I have to trust the dark fibre map provided, but I know exactly which way it ran, manhole to manhole. I had three cores, they shared the first 20 metres to the manhole, it's unlikely there would be a backhoe digging underneath the police van and pile of scaffolding that was parked in the shared conduit.
After that it went on different paths to three different buildings, which from each of those was then routed independently.
We take physical resilience seriously, as it isn't network engineers that do that part of the infrastructure. Enterprise network engineers then throw it all away by stacking their switches into a single point of logical failure.
(Still had a non-IP backup, but sometimes that breaks too -- just in different ways than the IP)
Yes, exactly. Most really mission critical places do exactly that.
The first time I saw something like that put into practice was when an experiment in the oil and gas industry that was scheduled to run for years delivered their network design. On the runtime cost of the experiment the extra network wasn't a big deal, but a service interruption would have been and would have caused them to have to restart the whole thing from scratch. It's more than a decade ago and I forgot what the exact context was but the whole thing was fascinating from a redundancy perspective as well as the degree of thinking that had gone into the risk assessment. Those guys really knew their business. Also the amount of data that experiment was expected to generated was off the scale. Multiple petabytes, which at the time (a decade ago or so) was a non trivial amount of data.

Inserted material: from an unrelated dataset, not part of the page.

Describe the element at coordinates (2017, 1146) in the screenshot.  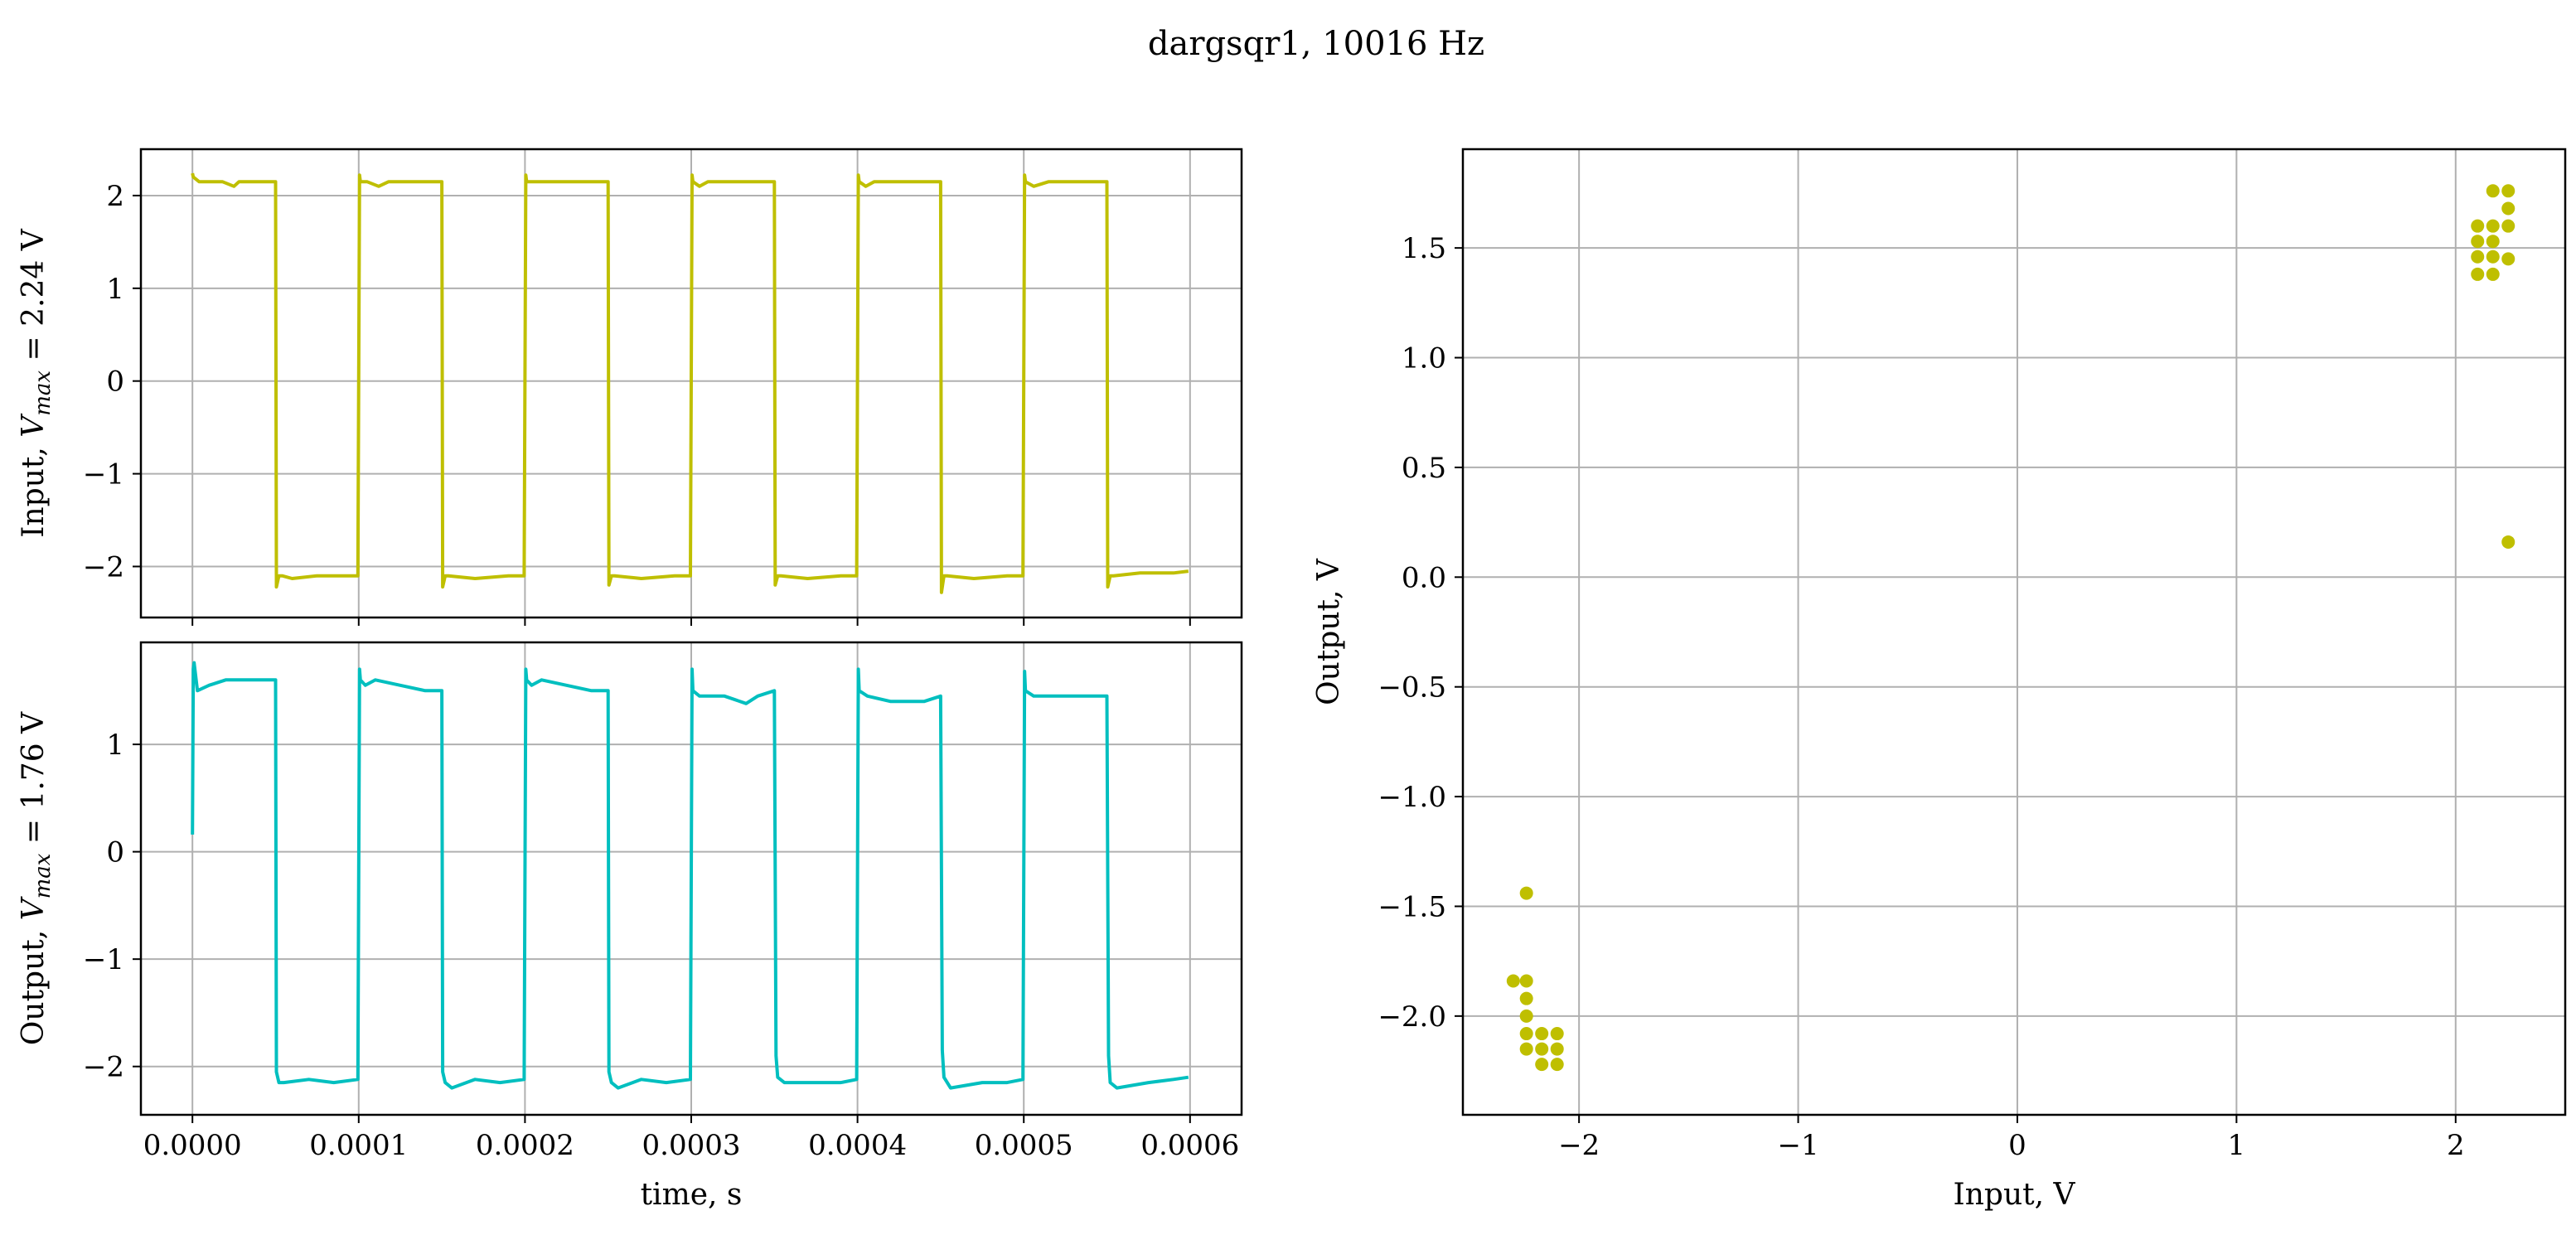
I see `x-tick-label: 0` at that location.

yes, instead of one network, many independent networks which then can get connected together, forming a network of networks, some kind of inter-network!
This doesn't really make sense. The modern WAN operates on multiple independent networks - SD-WANs, multiple transit providers, fiber-ring MPLS, EVPN etc. If you propagate a bad network change throughout your autonomous system or backbone you can still have an outage on your hands.
That still doesn't make sense though. In the context of a WAN, a backbone is an external network. It routes between your POPs. At any rate, the margin of error and complexity in having two separate backbones networks managed by two separate teams would likely result in more network issues not less. The whole point in having an AS is having a coherent routing policy.
The parent was stating that two networks would be better but its none done because of costs. And that's complete nonsense.
The fact that it's more difficult and complex to have two separate teams manage two separate networks means it's more prone to error and misconfiguration. The reason it's not done has nothing do with financial costs but rather because it makes no sense, for the very fact I just mentioned.
Actually I have seen a setup that was quite close to this. Two separate networks, one of them was completely isolated from another, didn’t have Internet access and used a separate set of network equipment. On top of that, the building itself had two entrances - one for the boss and another one for the personnel. You physically couldn’t get from one part of the building to another. It didn’t help the boss though - he was blown up in his car one day. Fun times.
You're talking like multihoming doesn't work. Sure there are cases where bugs or bad configs can propagate across ASes but most of the time you can survive if one provider goes down.
And that's exactly where the whole "have two backbones managed by separate teams instead of one" stops. If someone pushes out an incorrect network config to the end box then all that "let's have two of everything" becomes completely worthless. And as far as multihoming everything and having every single box on the network act as router, unless you are running a CDN of some sort, really makes zero sense. You seem to be arguing that adding more complexity will automatically result in better reliability.
Network engineers and the people handling network ops always amaze me.